Between 1945 and 1954, massive change was a thing to be expected. This was no more evident than in Japan, a nation that changed almost overnight from a warlike island intent on conquering the world to a country with no military to speak of, heavy ties to the United States, and a presence outspoken against the most powerful weapon in the world. Also, Astro Boy. Japan would never be the same.
Japan wasn’t alone in its concern over the atomic bomb – Britain’s longest-running Science Fiction tradition largely owes its continued existence to a race that thrives on nuclear fall-out and whose primary weapon in its first appearance was a neutron comb – but prior to the Arms Race putting nations in danger that weren’t militarily opposed to the wielders of the bomb few, if any, were as opposed to nuclear experiments as the only nation to date to have been on the receiving end of a military attack by them. This opposition was only furthered by the Bikini Atoll hydrogen bomb tests and the infamous Daigo Fukuryū Maru (or “Lucky Dragon #5”) accident, which introduced further tortures on the crew of the fishing boat from such causes as nuclear ash, and the continued toll in lives by the fallout of the nuclear attacks in Hiroshima and Nagasaki. Following several nuclear accidents and the terrible effects of fallout in Hiroshima and Nagasaki, World War Two veteran Honda Ishirō created several films depicting the dangers of such continued experiments. One of these was 1956’s Rodan. Another, better known film on this topic was Gojira.
Let’s not mince words: Gojira is one of my favorite films of all time. I’d be hard-pressed not to simply say one of the greatest films of all time, regardless of personal opinion. Certainly in the world of Science Fiction Drama Horror, it has little competition. The film tackles the issue from three different angles and still manages to maintain a compelling and coherent story.
First off is Doctor Serizawa. To me he will always be the star of the film, and while his screentime isn’t as such, he is by far the most memorable character, both dramatically and visually. In a story that parallels and diverges from the historic of the atomic bomb during World War Two, his experiments in oxygen turn out the potential for a devastating weapon: the Oxygen Destroyer. I’m not entirely certain as to how this would be accomplished (certainly Sci-Fi films of the 1950s weren’t), but this device strips the oxygen atoms from the water and everything in it. Serizawa’s fear is that his accidental creation will be weaponized, and ultimately he is forced to give in to his greatest fear by weaponizing it himself to save Japan from Godzilla.
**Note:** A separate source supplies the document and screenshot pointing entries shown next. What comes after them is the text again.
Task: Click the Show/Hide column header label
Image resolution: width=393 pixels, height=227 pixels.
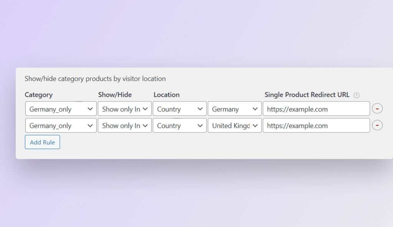Action: (x=115, y=95)
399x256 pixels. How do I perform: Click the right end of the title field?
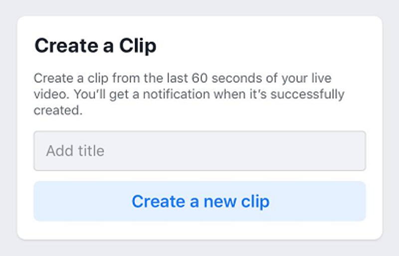pos(354,151)
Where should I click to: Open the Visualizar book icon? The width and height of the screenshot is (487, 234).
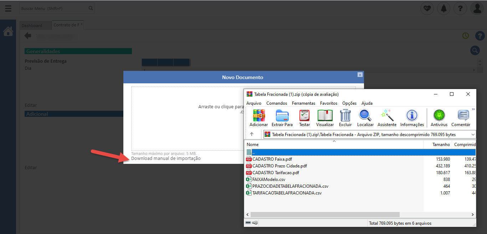[x=325, y=116]
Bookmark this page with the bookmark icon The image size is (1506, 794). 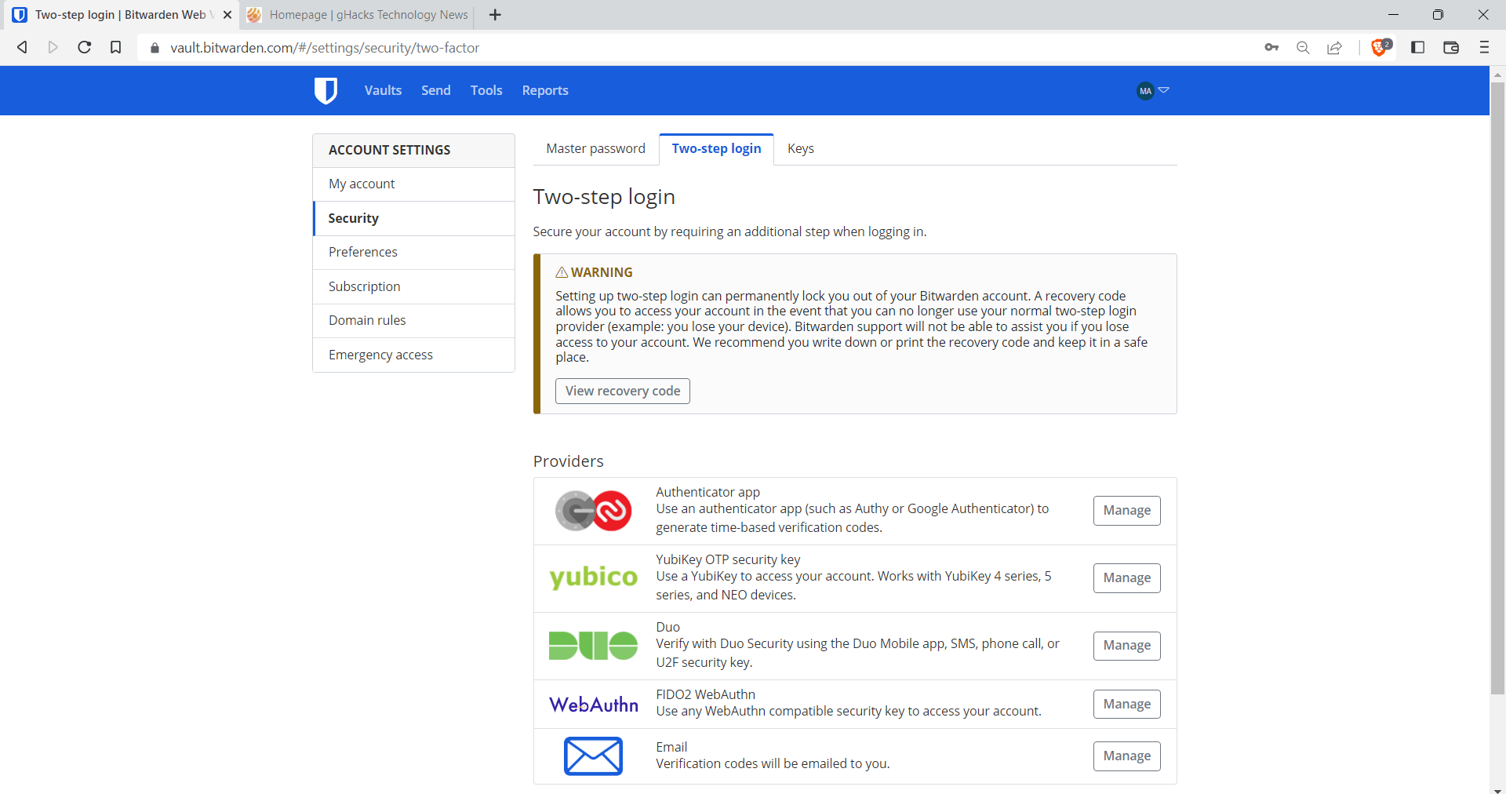point(116,48)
Then you have the damage wrought by Godzilla. The film delivers this perfectly; in fact, all of his attacks in the first half hour are treated as natural disasters. If you take away the drama aspect, this becomes almost more of a natural disaster film than a daikaiju film. Godzilla’s appearance is played up through shipwrecks and myths. By the time he finally appears onscreen, it’s almost a relief – nothing can be as bad as what’s come so far, right? Until he attacks Tokyo. In one of the most devastating sequences I have ever seen. An attack by Godzilla is comparable only to a full-scale bombing of a city…or a single atomic bomb. Which might be why he came back a second time, revealing himself to be a living nuclear weapon once he faces Tokyo’s greatest defenses. Like a weapon, he destroys without regard, refusing to hunt as many monsters would in his situation. Actually, I take that back; he does have some regard for what he’s destroying. When you see him pause before knocking over a bridge, it’s clear that he is out to do as much damage to Tokyo as possible.
Finally, you get Godzilla himself. Godzilla is the spawn of nuclear tests performed in the Pacific. Unlike the previous year’s American picture The Beast from 20,000 Fathoms, It’s uncertain as to what exactly Godzilla’s relationship with the atomic bomb is – whether he was completely transformed by them or merely had his habitat ruined – but what is certain is that he’s absorbed enough radiation to kill everyone in Tokyo and had his life ruined by atomic weapons. If the mutations caused in Hiroshima and Nagasaki were too subtle, here we have a sixteen story mutation that simply can’t be missed. The creature’s nuclear breath, revealed late in the film, becomes a lasting reminder of the way Godzilla’s life has been inexorably changed.
This will be taken further by some of what will come later, but that’s a bit outside of the range of today’s discussion. Gojira would set off a bit of a trend, with Rodan, Godzilla Raids Again, Mothra, Mothra vs Godzilla, and more films examining different aspects of nuclear weaponry and society in general. As far as trendsetters go, you can go much worse than Gojira.